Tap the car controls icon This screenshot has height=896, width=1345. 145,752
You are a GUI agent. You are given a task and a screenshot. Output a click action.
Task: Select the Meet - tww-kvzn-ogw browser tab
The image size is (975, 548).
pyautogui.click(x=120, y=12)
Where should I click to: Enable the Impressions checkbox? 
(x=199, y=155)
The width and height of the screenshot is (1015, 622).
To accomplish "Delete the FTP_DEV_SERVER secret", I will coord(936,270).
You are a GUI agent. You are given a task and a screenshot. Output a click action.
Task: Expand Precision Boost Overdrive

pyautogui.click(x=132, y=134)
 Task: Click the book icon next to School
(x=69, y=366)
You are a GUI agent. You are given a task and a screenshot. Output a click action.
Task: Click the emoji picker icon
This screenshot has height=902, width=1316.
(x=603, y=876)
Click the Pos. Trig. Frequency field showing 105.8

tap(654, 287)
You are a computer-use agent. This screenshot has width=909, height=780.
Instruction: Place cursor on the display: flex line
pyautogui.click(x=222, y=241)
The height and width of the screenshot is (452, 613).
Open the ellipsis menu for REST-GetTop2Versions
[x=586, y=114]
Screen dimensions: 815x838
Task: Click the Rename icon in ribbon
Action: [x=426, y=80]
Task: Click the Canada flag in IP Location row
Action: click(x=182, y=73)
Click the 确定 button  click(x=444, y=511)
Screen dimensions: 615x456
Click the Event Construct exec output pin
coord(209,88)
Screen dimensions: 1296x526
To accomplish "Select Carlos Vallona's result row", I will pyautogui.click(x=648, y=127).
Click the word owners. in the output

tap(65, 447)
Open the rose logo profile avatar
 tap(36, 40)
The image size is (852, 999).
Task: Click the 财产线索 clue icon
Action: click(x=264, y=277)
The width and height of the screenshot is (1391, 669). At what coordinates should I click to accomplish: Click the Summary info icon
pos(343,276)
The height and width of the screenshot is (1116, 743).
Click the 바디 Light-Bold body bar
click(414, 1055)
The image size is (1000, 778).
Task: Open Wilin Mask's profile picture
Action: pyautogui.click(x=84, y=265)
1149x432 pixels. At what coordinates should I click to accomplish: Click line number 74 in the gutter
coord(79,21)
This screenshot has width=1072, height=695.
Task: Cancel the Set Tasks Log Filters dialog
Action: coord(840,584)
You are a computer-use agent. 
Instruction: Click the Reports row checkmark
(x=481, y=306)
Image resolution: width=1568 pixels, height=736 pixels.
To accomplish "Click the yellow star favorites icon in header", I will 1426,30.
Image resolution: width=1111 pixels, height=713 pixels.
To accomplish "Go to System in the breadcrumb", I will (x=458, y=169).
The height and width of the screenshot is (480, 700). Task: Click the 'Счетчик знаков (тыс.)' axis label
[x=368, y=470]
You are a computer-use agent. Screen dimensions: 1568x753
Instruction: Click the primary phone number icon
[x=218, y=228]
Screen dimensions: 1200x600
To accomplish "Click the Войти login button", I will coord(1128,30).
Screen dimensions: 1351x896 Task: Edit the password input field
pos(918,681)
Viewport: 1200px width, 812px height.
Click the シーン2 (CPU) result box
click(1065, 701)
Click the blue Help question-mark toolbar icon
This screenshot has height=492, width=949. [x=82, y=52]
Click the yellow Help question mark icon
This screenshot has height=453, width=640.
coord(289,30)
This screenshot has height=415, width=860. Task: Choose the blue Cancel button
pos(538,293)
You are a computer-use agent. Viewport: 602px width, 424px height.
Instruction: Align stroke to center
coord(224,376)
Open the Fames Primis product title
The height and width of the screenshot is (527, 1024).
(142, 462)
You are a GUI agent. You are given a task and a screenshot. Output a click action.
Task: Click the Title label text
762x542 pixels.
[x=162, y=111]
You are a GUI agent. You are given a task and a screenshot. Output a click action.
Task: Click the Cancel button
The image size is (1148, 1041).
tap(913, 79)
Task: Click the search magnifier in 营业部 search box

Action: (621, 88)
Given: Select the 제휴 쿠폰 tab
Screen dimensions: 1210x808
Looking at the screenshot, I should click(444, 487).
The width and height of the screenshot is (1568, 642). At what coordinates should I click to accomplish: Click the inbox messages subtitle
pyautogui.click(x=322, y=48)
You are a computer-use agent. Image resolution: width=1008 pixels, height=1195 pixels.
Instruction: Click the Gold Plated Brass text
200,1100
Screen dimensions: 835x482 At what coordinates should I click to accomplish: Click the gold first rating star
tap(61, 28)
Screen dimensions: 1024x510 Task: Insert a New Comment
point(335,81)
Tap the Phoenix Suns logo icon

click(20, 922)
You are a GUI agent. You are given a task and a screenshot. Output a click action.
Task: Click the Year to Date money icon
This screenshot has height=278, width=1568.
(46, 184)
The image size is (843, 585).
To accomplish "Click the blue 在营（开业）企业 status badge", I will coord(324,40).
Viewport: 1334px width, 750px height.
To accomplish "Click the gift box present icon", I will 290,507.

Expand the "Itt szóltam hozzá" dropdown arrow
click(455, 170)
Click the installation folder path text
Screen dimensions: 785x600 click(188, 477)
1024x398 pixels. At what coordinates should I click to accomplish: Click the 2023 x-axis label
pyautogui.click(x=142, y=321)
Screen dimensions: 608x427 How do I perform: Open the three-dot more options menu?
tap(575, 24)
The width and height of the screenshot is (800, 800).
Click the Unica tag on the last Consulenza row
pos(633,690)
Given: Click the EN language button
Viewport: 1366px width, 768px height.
____
* **HOW TO COMPLETE THIS TASK**: Print only these lines, please. They run from the start of the entries above to the line containing "Task: Click the emoji picker icon", both ends included, and must match exactly.

* **WRITTEN RESPONSE**:
Tap the car controls icon This screenshot has height=896, width=1345. 145,752
You are a GUI agent. You are given a task and a screenshot. Output a click action.
Task: Select the Meet - tww-kvzn-ogw browser tab
The image size is (975, 548).
pyautogui.click(x=120, y=12)
Where should I click to: Enable the Impressions checkbox? 
(x=199, y=155)
The width and height of the screenshot is (1015, 622).
To accomplish "Delete the FTP_DEV_SERVER secret", I will coord(936,270).
You are a GUI agent. You are given a task and a screenshot. Output a click action.
Task: Expand Precision Boost Overdrive

pyautogui.click(x=132, y=134)
 Task: Click the book icon next to School
(x=69, y=366)
You are a GUI agent. You are given a task and a screenshot. Output a click action.
Task: Click the emoji picker icon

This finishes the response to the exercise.